Beneath this instruction is a listing; print exactly the lines in it starting at the line that contains "Select the Items box icon" and going through the line that contains "1568x768 pixels.".

──────── Data provided ────────

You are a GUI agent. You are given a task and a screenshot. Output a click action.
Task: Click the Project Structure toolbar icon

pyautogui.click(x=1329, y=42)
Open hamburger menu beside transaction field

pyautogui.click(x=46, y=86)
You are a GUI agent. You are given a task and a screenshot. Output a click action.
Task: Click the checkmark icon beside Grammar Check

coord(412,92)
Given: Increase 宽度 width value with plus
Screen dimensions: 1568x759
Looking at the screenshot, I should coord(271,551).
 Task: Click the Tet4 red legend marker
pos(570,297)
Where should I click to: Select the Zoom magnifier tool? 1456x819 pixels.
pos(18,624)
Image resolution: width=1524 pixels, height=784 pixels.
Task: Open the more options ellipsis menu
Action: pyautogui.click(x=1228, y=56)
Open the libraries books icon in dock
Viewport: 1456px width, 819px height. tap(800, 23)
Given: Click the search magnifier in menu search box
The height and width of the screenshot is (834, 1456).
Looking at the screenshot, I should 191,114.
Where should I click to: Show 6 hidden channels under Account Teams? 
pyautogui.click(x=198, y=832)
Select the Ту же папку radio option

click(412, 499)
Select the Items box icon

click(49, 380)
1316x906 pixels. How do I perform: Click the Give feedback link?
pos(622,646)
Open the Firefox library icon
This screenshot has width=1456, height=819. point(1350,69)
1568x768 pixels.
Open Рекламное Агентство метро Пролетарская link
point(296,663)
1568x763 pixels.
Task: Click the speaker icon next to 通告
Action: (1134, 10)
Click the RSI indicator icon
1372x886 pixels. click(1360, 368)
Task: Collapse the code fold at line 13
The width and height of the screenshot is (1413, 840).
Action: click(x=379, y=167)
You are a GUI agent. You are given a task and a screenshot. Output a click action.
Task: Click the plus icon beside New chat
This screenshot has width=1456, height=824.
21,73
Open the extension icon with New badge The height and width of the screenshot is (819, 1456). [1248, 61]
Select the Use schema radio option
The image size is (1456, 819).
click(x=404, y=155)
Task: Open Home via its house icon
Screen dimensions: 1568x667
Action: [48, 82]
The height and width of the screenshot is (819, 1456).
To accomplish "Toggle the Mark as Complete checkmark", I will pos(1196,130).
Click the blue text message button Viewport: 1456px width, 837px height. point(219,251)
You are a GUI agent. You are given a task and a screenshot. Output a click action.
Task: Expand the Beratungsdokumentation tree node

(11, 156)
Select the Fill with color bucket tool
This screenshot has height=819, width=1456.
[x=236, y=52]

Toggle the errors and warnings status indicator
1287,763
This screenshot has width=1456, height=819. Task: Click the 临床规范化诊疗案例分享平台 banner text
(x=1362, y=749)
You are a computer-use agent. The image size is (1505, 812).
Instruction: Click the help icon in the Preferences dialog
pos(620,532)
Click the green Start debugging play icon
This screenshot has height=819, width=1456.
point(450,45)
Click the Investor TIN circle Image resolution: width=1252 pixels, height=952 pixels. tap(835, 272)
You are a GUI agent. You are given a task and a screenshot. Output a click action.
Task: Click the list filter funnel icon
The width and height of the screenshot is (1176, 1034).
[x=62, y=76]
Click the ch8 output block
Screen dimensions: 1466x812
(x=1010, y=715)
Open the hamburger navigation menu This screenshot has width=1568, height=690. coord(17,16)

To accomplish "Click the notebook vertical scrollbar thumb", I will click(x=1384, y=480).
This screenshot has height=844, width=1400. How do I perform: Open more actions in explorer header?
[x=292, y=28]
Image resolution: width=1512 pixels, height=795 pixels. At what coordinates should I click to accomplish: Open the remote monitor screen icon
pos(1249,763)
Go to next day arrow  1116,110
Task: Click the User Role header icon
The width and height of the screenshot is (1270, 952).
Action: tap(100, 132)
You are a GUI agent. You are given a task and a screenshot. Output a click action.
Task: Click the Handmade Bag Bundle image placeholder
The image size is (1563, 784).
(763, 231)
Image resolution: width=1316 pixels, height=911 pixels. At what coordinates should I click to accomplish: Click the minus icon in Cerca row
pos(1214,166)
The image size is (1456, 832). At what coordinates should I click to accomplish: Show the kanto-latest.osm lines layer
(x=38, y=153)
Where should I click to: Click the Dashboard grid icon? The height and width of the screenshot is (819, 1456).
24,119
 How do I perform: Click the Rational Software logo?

────────

## Answer section
Select the Items box icon

click(49, 380)
1316x906 pixels. How do I perform: Click the Give feedback link?
pos(622,646)
Open the Firefox library icon
This screenshot has width=1456, height=819. point(1350,69)
1568x768 pixels.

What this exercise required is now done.